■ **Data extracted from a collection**
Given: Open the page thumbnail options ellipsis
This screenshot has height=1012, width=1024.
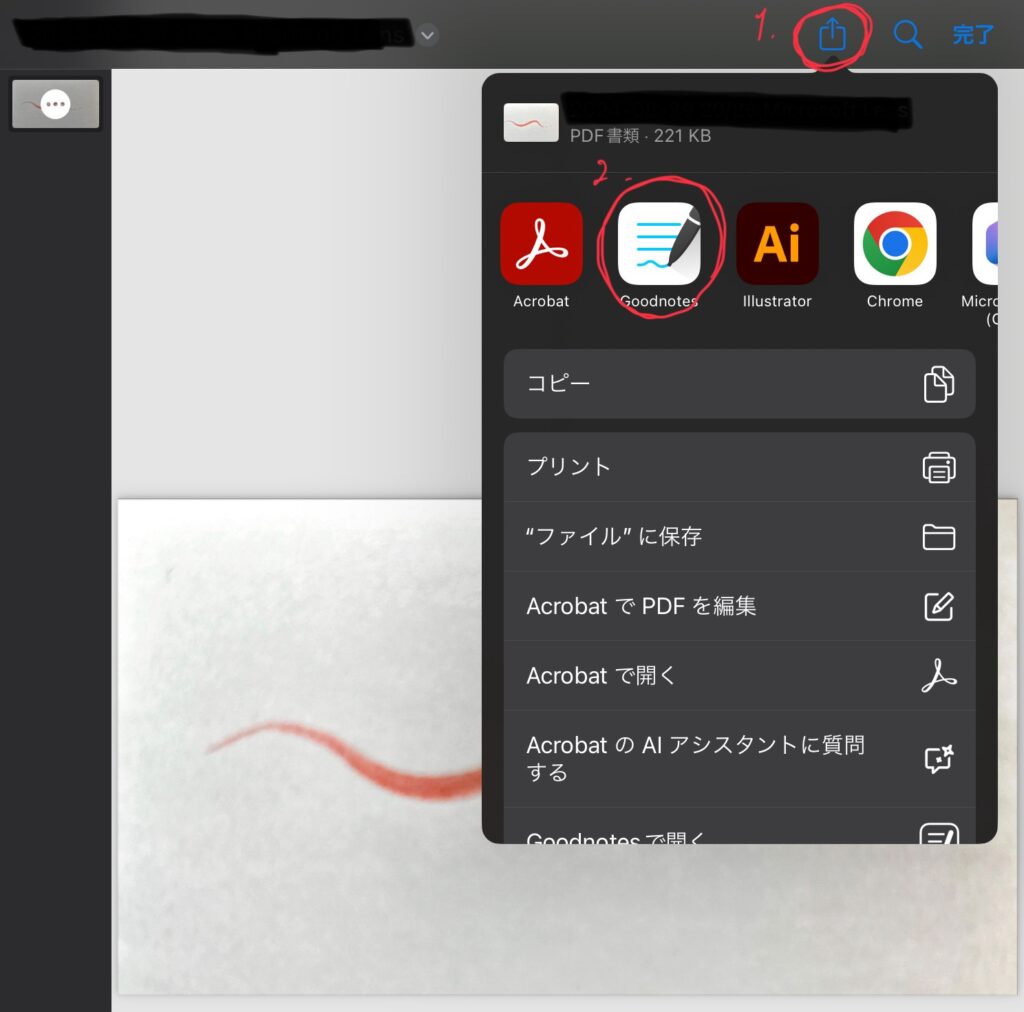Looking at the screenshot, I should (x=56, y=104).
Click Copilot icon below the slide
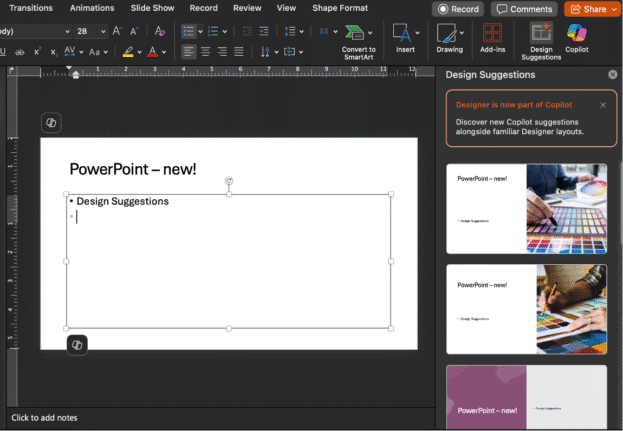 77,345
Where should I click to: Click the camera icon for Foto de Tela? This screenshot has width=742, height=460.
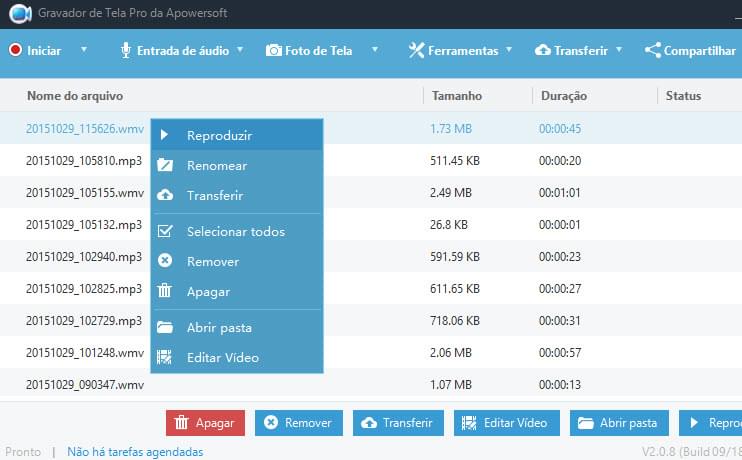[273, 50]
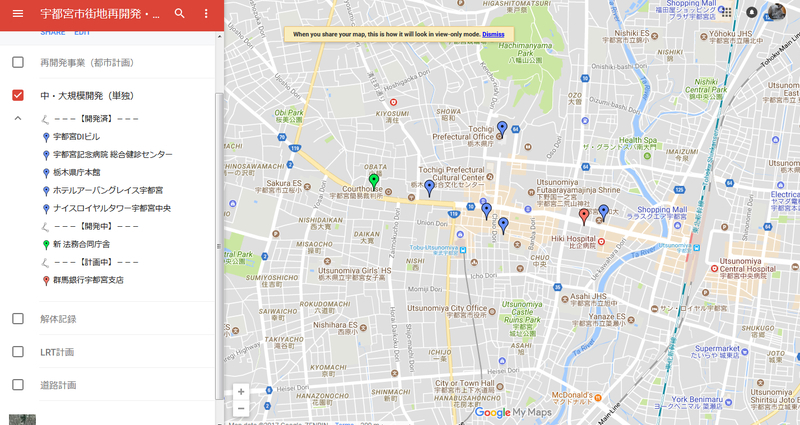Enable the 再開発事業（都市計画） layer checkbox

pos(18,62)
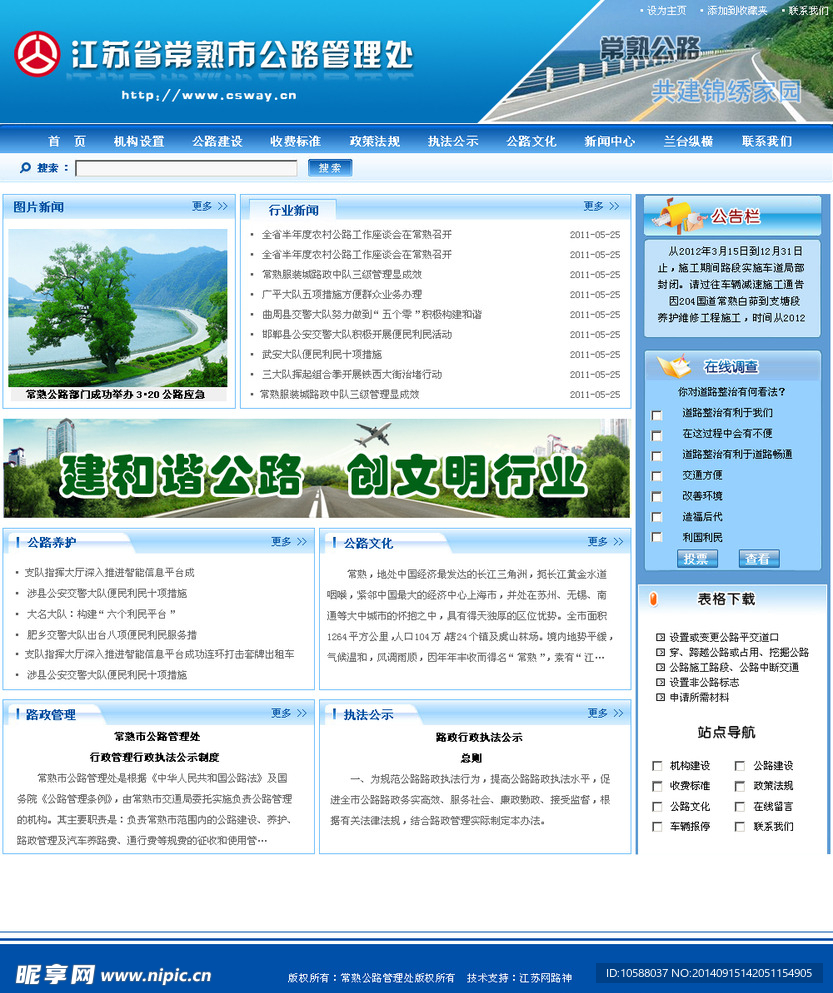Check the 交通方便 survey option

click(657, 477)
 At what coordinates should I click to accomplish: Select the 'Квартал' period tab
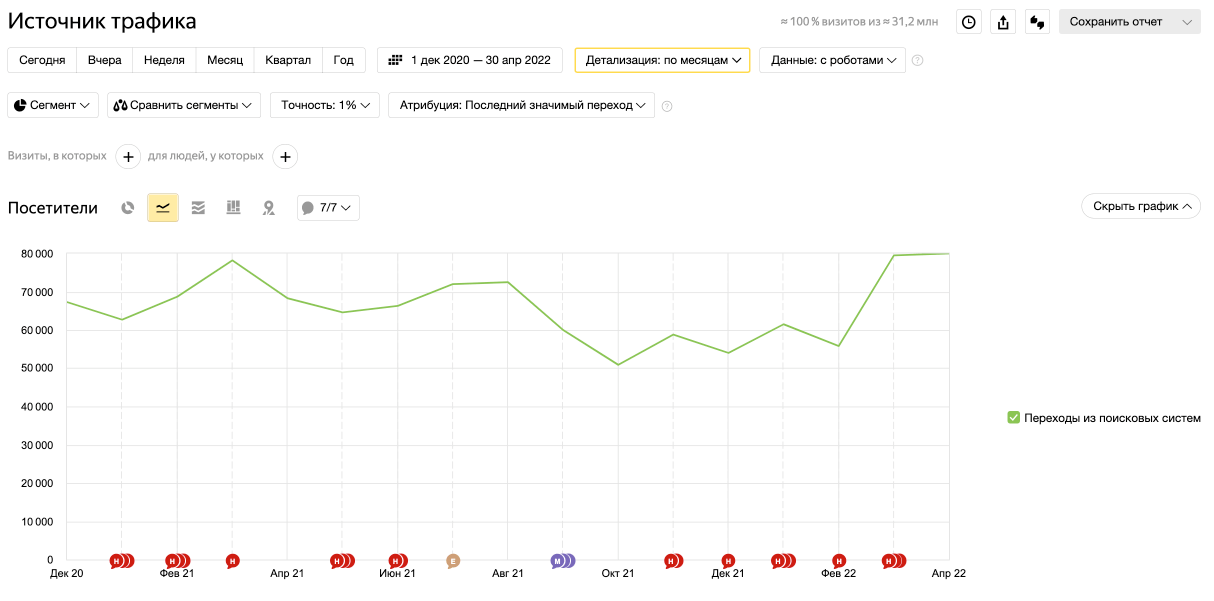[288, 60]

■ **WORK ORDER**
Repeat exactly the lines above, from the line containing "At what coordinates" through the last line of the records, inclusive; omit any pictures.

■ **ANSWER BELOW**
 At what coordinates should I click to accomplish: Select the 'Квартал' period tab
[288, 60]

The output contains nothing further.